Your assignment =>
The listing below should be reproduced precisely, except for its images.
•••••
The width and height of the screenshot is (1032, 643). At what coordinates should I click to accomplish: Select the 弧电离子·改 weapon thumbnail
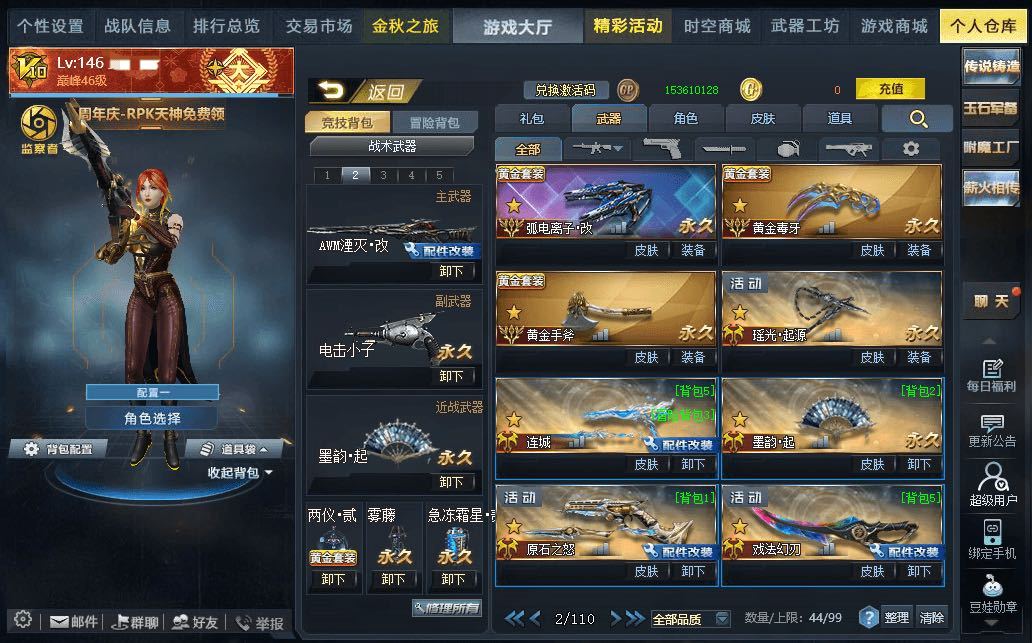(x=606, y=201)
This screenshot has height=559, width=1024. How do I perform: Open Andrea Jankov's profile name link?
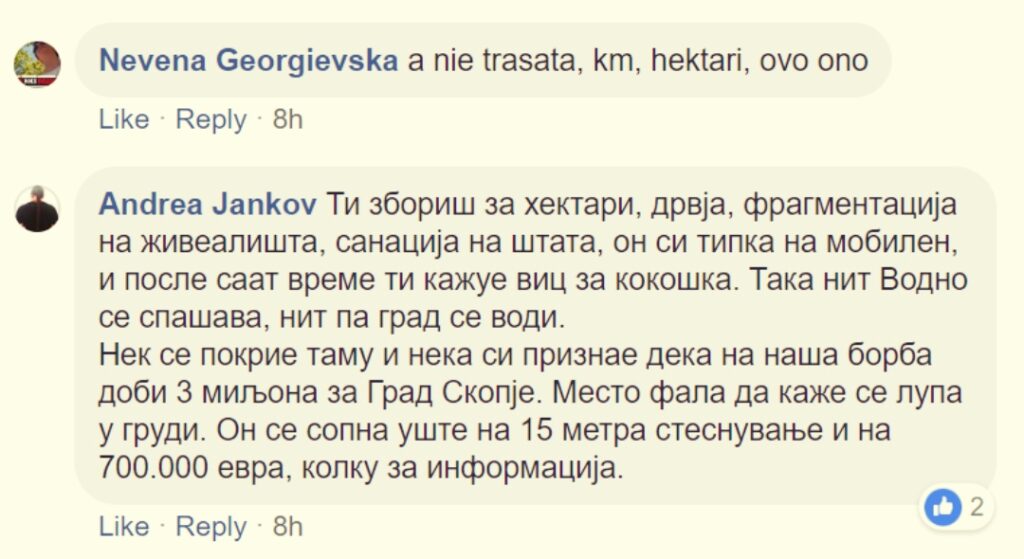pos(208,205)
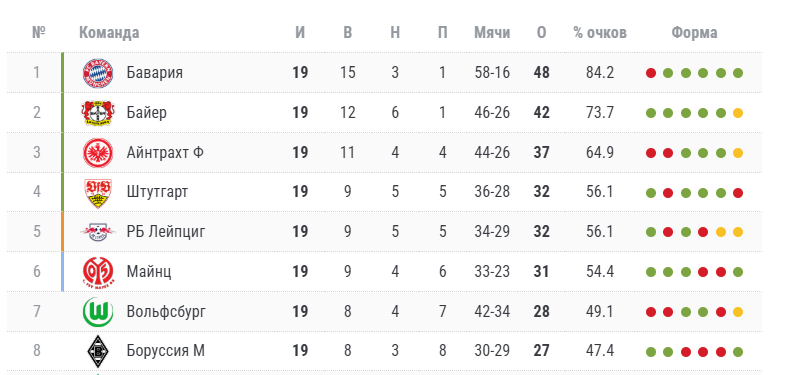The width and height of the screenshot is (796, 375).
Task: Select the Borussia M diamond crest
Action: point(98,351)
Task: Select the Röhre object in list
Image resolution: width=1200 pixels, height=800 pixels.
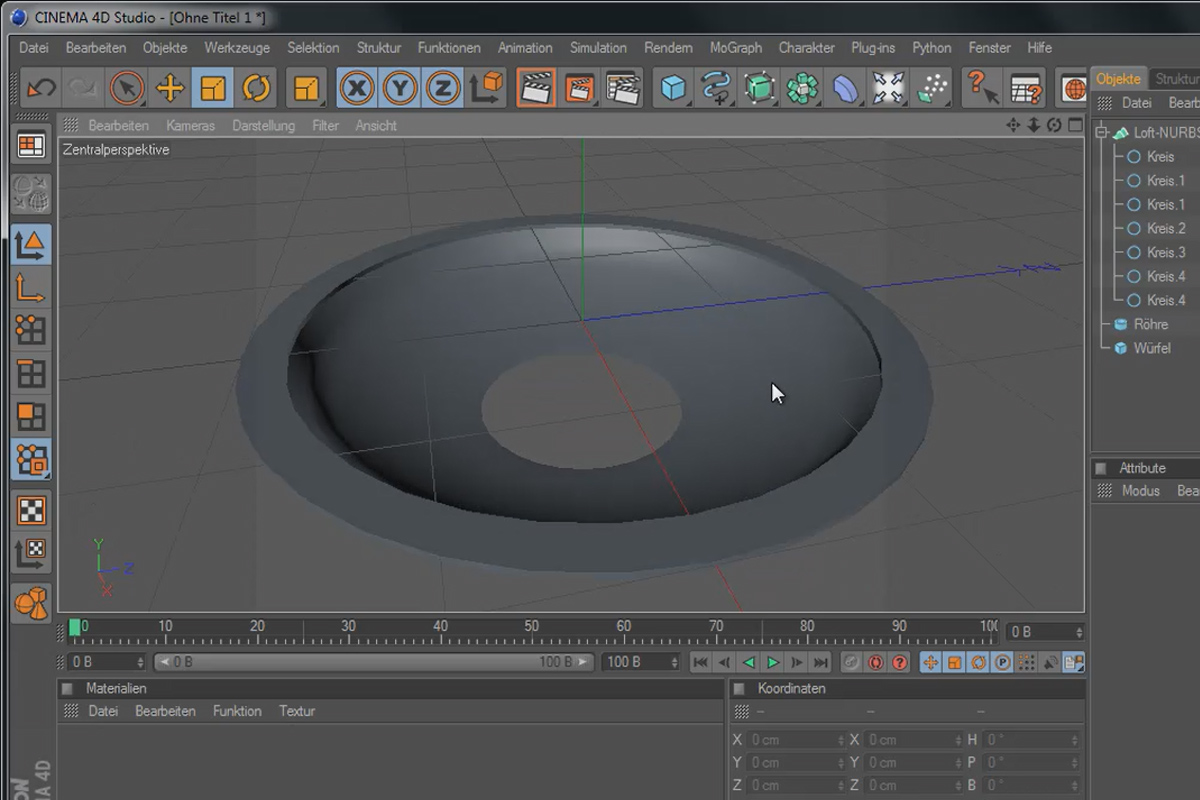Action: coord(1151,324)
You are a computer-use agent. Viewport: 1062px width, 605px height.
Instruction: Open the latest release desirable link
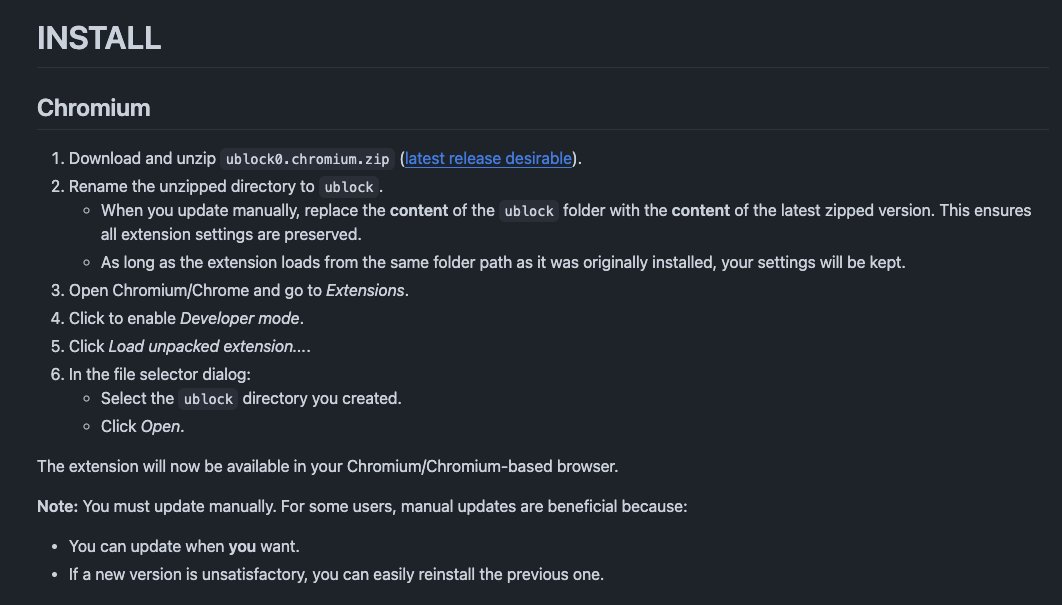pos(488,159)
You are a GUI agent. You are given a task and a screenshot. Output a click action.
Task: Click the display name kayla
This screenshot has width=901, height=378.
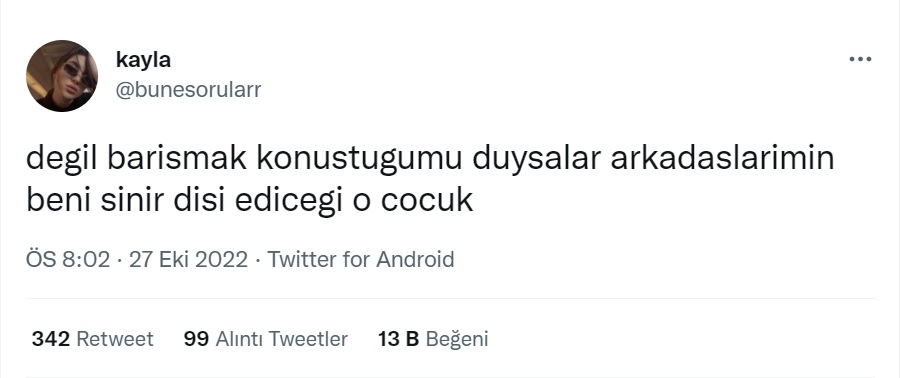tap(143, 59)
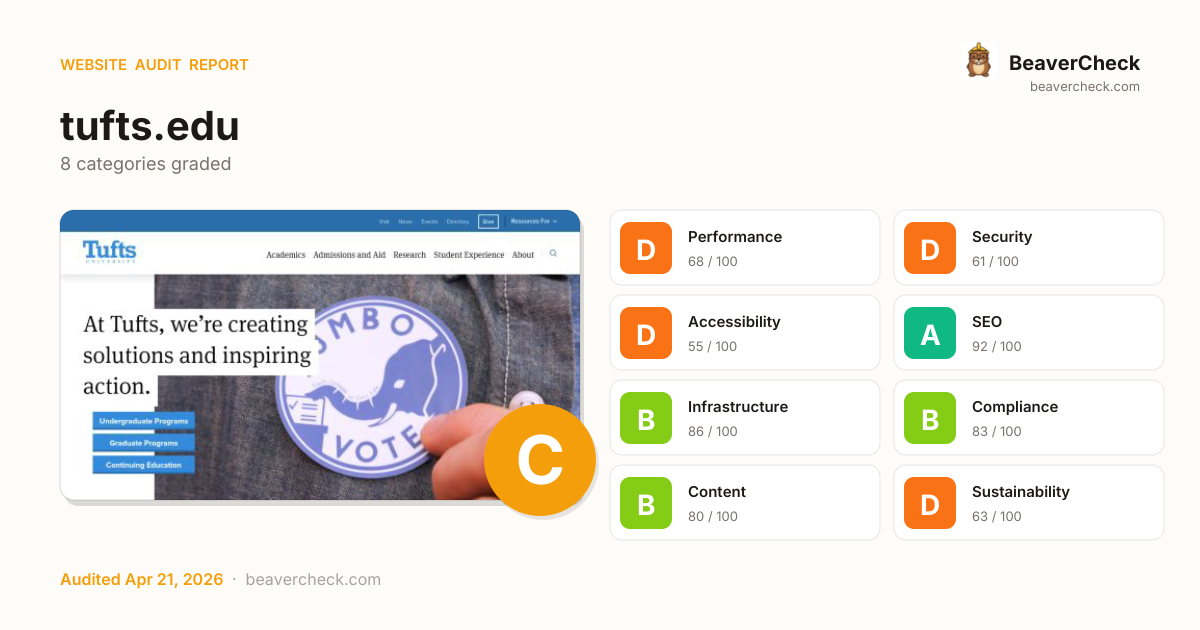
•••••
Task answer =>
The width and height of the screenshot is (1032, 643). At what coordinates should I click to accomplish: Select the 弧电离子·改 weapon thumbnail
(x=606, y=201)
This screenshot has height=559, width=1024. How do I perform: Open Andrea Jankov's profile name link?
pos(208,205)
The width and height of the screenshot is (796, 375).
Task: Select the Borussia M diamond crest
Action: point(98,351)
Task: Select the Röhre object in list
Image resolution: width=1200 pixels, height=800 pixels.
Action: coord(1151,324)
You are a computer-use agent. Viewport: 1062px width, 605px height.
Instruction: Open the latest release desirable link
pos(488,159)
You are a GUI agent. You are given a task and a screenshot. Output a click action.
Task: Click the display name kayla
This screenshot has width=901, height=378.
tap(143, 59)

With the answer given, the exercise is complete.